Cuando no se es un admitido hijo de puta, uno siempre procura lo menos mierda de si mismo para los demás. Les protege de los propios demonios, les advierte dónde están las fronteras, les obliga a ejercer una retirada inminente cuando las peores excentricidades de la propia violencia asoman sus siete cabezas por encima de lo que se puede contener. "Vete", dice uno con una sinceridad que por lo regular se interpreta como agresión directa. "Vete antes de que llegue la luna llena y el hombre lobo deposite suavemente sus cubiertos sobre la mesa y te atropelle a dentelladas". Y si no, uno simplemente se va corriendo hasta el cubil, se encadena a su libro más tortuoso y protege a los demás de su destructividad.

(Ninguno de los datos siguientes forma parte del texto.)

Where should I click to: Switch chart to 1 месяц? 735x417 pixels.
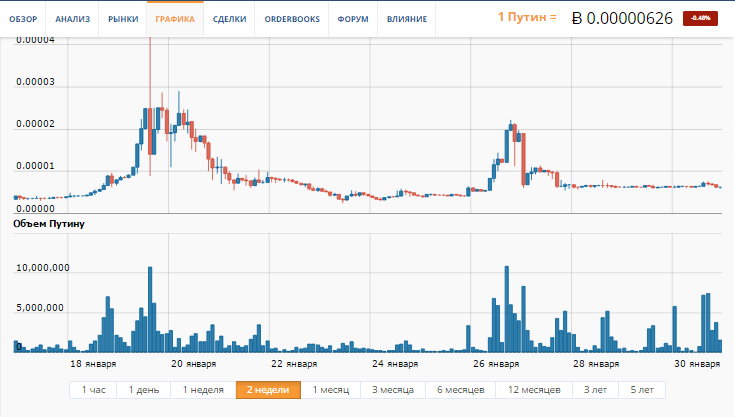pyautogui.click(x=330, y=390)
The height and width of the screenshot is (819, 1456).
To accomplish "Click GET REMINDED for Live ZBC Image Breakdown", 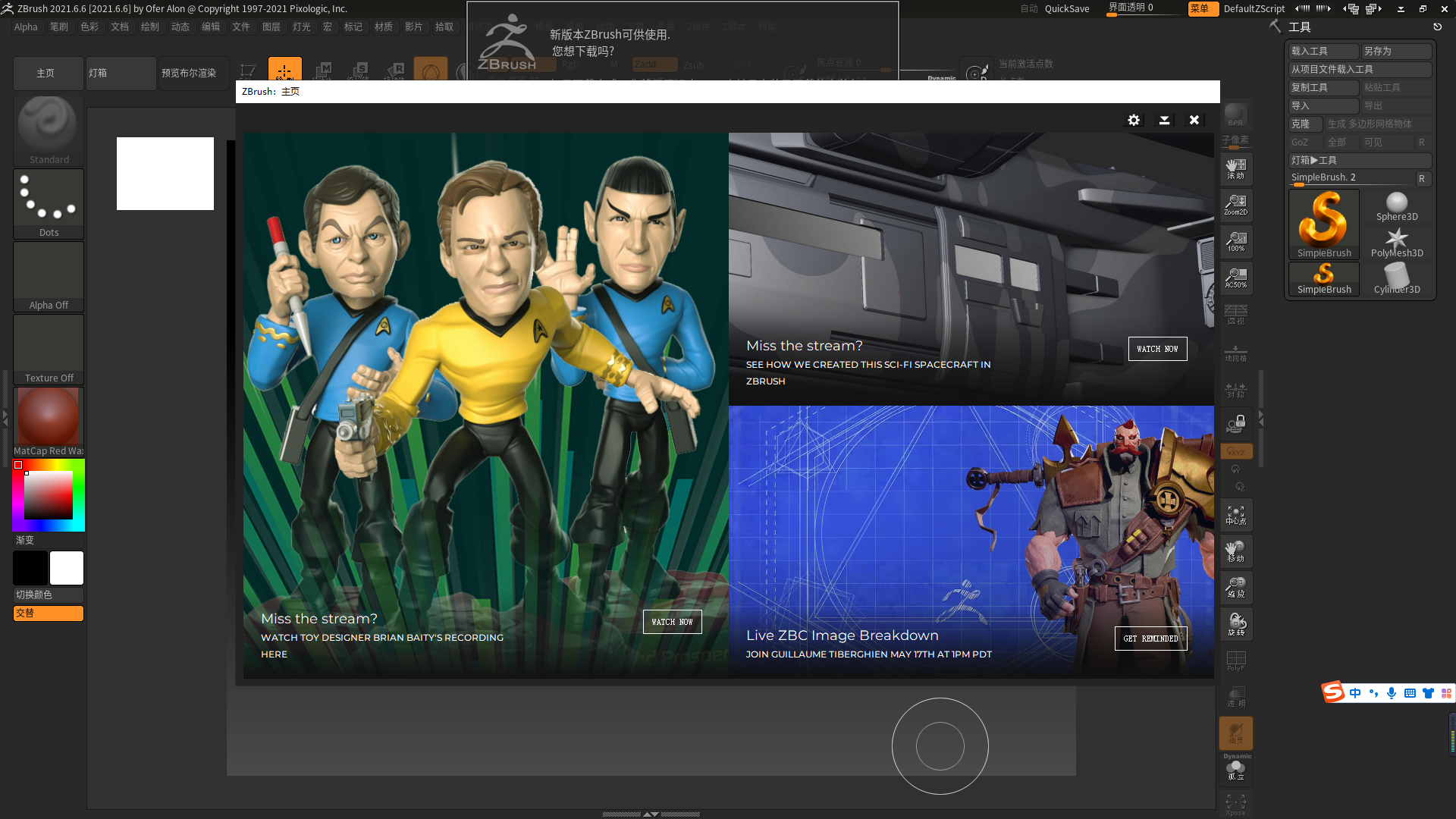I will pyautogui.click(x=1149, y=637).
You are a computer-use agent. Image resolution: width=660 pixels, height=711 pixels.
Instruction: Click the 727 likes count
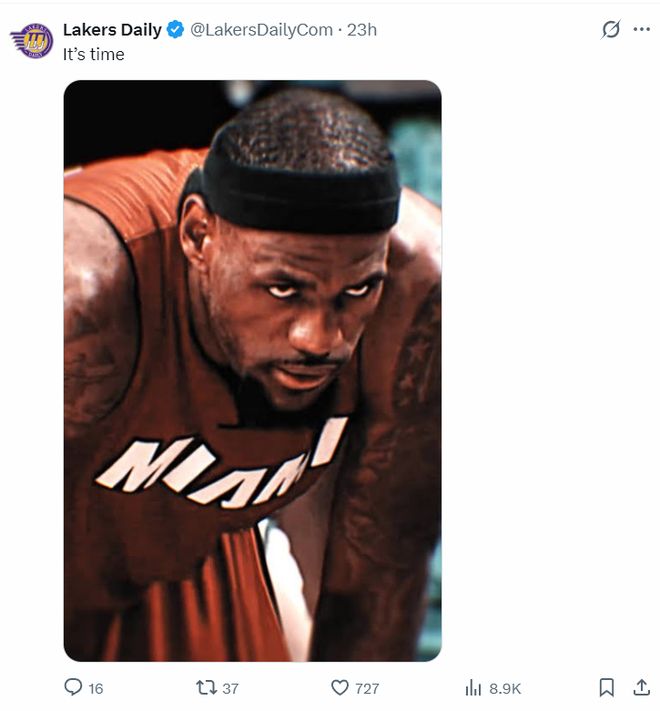[x=367, y=689]
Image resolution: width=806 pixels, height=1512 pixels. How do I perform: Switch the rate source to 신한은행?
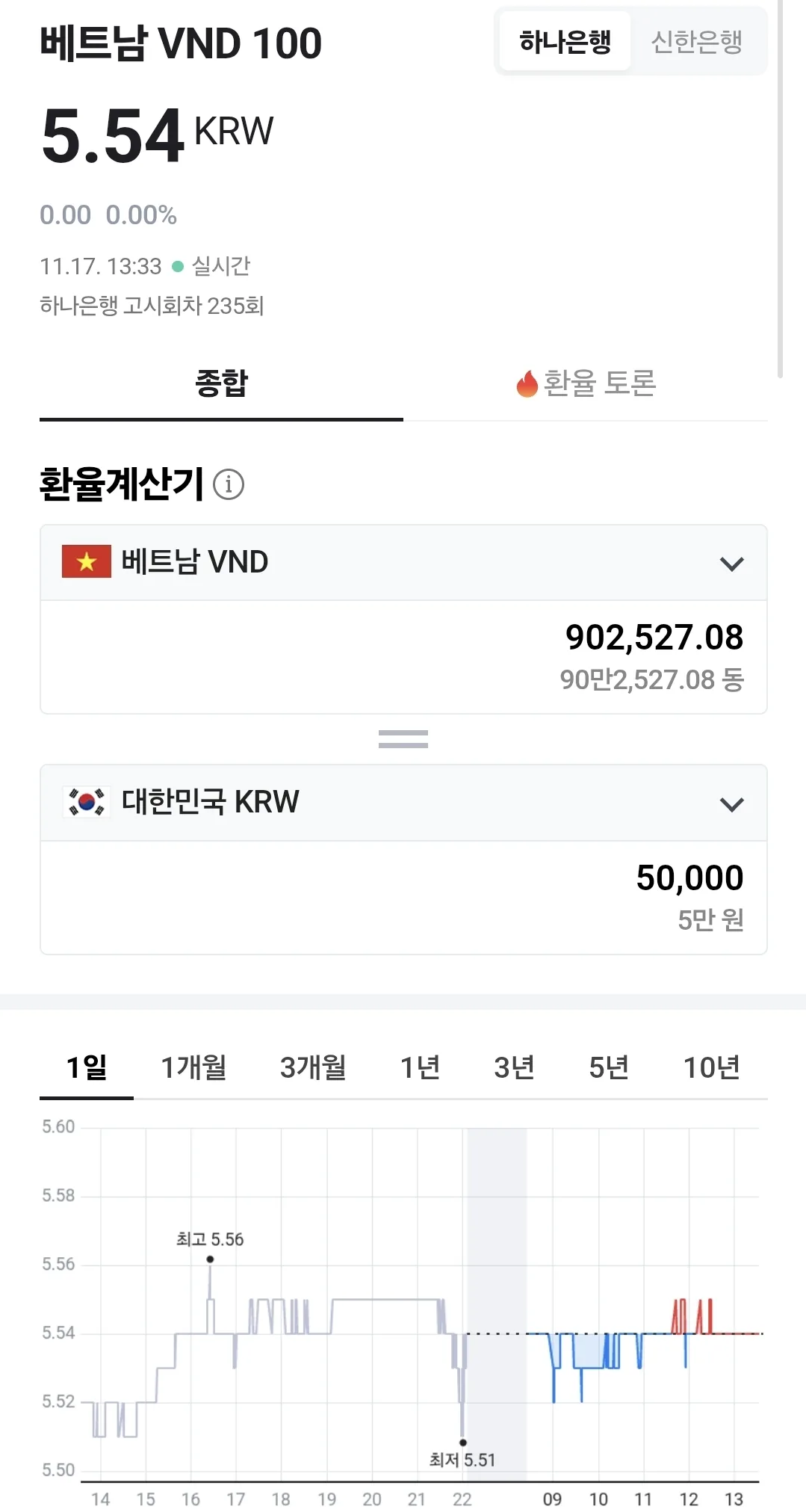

Una suerte de alarma sísmica opera previniendo el derrumbe de la civilidad. Uno, si ha vivido lo suficiente, y a diferencia de las catástrofes naturales, normalmente sabe, continúa sabiendo y se percata en todo momento de lo inminente que resultan los colmillos de esa fiera que ruge por salir y despedazarlo todo: Uno sabe que bosteza pero que quiere emborracharse de médulas, dedos, carnes, ingenuidades, bobadas, dedos, brazos, amores, amistades y aprecios a medias, etcétera. Cualquier cosa es alimento. Y más si resulta coexistir con lo que a diario nos topamos a la hora hora de vivir la supuesta vida. O ahuyentas o huyes. De otro modo, sencillamente despedazas.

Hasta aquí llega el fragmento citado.